### WRITTEN REQUEST
Copy out the material below with "Find an element on the display" substituted for every occurrence of "Locate an element on the screen", leaving all other text unchanged.

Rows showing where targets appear
%%
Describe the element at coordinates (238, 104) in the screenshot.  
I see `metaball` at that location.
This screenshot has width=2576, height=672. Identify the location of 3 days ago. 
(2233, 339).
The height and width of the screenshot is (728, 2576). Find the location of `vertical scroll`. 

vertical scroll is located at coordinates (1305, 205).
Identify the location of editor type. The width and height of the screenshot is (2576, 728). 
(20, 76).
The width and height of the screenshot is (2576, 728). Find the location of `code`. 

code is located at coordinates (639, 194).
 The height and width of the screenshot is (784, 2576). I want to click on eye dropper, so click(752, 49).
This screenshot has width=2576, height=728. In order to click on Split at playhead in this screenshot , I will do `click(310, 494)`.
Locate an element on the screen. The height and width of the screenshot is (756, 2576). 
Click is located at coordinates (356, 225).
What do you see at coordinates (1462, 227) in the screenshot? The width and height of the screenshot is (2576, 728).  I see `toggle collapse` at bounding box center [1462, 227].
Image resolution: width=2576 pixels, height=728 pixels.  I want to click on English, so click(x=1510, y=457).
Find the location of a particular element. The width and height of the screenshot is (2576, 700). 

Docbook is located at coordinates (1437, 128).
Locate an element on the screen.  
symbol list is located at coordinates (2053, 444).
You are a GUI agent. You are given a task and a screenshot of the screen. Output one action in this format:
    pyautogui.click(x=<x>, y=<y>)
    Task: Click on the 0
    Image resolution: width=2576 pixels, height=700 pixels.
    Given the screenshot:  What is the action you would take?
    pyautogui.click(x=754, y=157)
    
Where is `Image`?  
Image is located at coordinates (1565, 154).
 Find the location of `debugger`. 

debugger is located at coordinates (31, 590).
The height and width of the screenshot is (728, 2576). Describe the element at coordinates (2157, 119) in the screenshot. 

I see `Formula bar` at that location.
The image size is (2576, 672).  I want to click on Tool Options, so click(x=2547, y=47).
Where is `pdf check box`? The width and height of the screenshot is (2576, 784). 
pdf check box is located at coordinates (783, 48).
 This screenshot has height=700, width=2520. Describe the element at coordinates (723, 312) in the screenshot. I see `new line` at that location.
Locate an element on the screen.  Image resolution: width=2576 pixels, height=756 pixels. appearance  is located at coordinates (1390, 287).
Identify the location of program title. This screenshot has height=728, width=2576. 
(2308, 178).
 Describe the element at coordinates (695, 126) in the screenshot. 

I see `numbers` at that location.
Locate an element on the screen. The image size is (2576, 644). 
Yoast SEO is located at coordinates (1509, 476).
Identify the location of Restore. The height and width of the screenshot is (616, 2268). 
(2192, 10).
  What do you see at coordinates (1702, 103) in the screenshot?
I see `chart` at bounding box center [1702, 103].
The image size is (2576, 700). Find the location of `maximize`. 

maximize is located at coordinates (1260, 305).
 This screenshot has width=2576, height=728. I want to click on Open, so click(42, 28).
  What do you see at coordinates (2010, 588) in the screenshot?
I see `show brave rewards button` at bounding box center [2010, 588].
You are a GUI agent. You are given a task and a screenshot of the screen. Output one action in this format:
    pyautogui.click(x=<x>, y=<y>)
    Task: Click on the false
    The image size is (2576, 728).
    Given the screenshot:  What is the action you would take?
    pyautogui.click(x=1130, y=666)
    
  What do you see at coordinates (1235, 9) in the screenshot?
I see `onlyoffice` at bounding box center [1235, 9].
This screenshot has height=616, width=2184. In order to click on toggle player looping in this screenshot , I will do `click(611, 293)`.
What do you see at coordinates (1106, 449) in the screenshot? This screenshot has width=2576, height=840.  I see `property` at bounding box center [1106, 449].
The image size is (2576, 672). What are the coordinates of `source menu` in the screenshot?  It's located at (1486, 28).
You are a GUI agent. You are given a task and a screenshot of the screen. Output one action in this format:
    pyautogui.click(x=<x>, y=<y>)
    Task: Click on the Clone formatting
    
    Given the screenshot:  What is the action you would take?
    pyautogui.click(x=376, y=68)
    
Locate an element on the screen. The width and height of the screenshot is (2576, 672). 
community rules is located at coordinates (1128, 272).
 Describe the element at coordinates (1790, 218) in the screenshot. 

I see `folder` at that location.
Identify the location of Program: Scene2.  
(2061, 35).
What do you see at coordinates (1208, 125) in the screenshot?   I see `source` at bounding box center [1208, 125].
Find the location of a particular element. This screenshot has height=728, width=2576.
%%
### FINISHED ANSWER
Describe the element at coordinates (238, 104) in the screenshot.  
I see `metaball` at that location.
This screenshot has width=2576, height=672. Identify the location of 3 days ago. 
(2233, 339).
The height and width of the screenshot is (728, 2576). Find the location of `vertical scroll`. 

vertical scroll is located at coordinates (1305, 205).
Identify the location of editor type. The width and height of the screenshot is (2576, 728). 
(20, 76).
The width and height of the screenshot is (2576, 728). Find the location of `code`. 

code is located at coordinates (639, 194).
 The height and width of the screenshot is (784, 2576). I want to click on eye dropper, so click(752, 49).
This screenshot has width=2576, height=728. In order to click on Split at playhead in this screenshot , I will do `click(310, 494)`.
Find an element on the display. The height and width of the screenshot is (756, 2576). 
Click is located at coordinates (356, 225).
What do you see at coordinates (1462, 227) in the screenshot? The width and height of the screenshot is (2576, 728).  I see `toggle collapse` at bounding box center [1462, 227].
Image resolution: width=2576 pixels, height=728 pixels.  I want to click on English, so click(x=1510, y=457).
Find the location of a particular element. The width and height of the screenshot is (2576, 700). 

Docbook is located at coordinates (1437, 128).
Find an element on the display.  
symbol list is located at coordinates (2053, 444).
You are a GUI agent. You are given a task and a screenshot of the screen. Output one action in this format:
    pyautogui.click(x=<x>, y=<y>)
    Task: Click on the 0
    Image resolution: width=2576 pixels, height=700 pixels.
    Given the screenshot:  What is the action you would take?
    pyautogui.click(x=754, y=157)
    
Where is `Image`?  
Image is located at coordinates (1565, 154).
 Find the location of `debugger`. 

debugger is located at coordinates (31, 590).
The height and width of the screenshot is (728, 2576). Describe the element at coordinates (2157, 119) in the screenshot. 

I see `Formula bar` at that location.
The image size is (2576, 672).  I want to click on Tool Options, so click(x=2547, y=47).
Where is `pdf check box`? The width and height of the screenshot is (2576, 784). 
pdf check box is located at coordinates (783, 48).
 This screenshot has height=700, width=2520. Describe the element at coordinates (723, 312) in the screenshot. I see `new line` at that location.
Find an element on the display.  Image resolution: width=2576 pixels, height=756 pixels. appearance  is located at coordinates (1390, 287).
Identify the location of program title. This screenshot has height=728, width=2576. 
(2308, 178).
 Describe the element at coordinates (695, 126) in the screenshot. 

I see `numbers` at that location.
Find an element on the display. The image size is (2576, 644). 
Yoast SEO is located at coordinates (1509, 476).
Identify the location of Restore. The height and width of the screenshot is (616, 2268). 
(2192, 10).
  What do you see at coordinates (1702, 103) in the screenshot?
I see `chart` at bounding box center [1702, 103].
The image size is (2576, 700). Find the location of `maximize`. 

maximize is located at coordinates (1260, 305).
 This screenshot has width=2576, height=728. I want to click on Open, so click(42, 28).
  What do you see at coordinates (2010, 588) in the screenshot?
I see `show brave rewards button` at bounding box center [2010, 588].
You are a GUI agent. You are given a task and a screenshot of the screen. Output one action in this format:
    pyautogui.click(x=<x>, y=<y>)
    Task: Click on the false
    The image size is (2576, 728).
    Given the screenshot:  What is the action you would take?
    pyautogui.click(x=1130, y=666)
    
  What do you see at coordinates (1235, 9) in the screenshot?
I see `onlyoffice` at bounding box center [1235, 9].
This screenshot has height=616, width=2184. In order to click on toggle player looping in this screenshot , I will do `click(611, 293)`.
What do you see at coordinates (1106, 449) in the screenshot? This screenshot has width=2576, height=840.  I see `property` at bounding box center [1106, 449].
The image size is (2576, 672). What are the coordinates of `source menu` in the screenshot?  It's located at (1486, 28).
You are a GUI agent. You are given a task and a screenshot of the screen. Output one action in this format:
    pyautogui.click(x=<x>, y=<y>)
    Task: Click on the Clone formatting
    
    Given the screenshot:  What is the action you would take?
    pyautogui.click(x=376, y=68)
    
Find an element on the display. The width and height of the screenshot is (2576, 672). 
community rules is located at coordinates (1128, 272).
 Describe the element at coordinates (1790, 218) in the screenshot. 

I see `folder` at that location.
Identify the location of Program: Scene2.  
(2061, 35).
What do you see at coordinates (1208, 125) in the screenshot?   I see `source` at bounding box center [1208, 125].
Find the location of a particular element. This screenshot has height=728, width=2576.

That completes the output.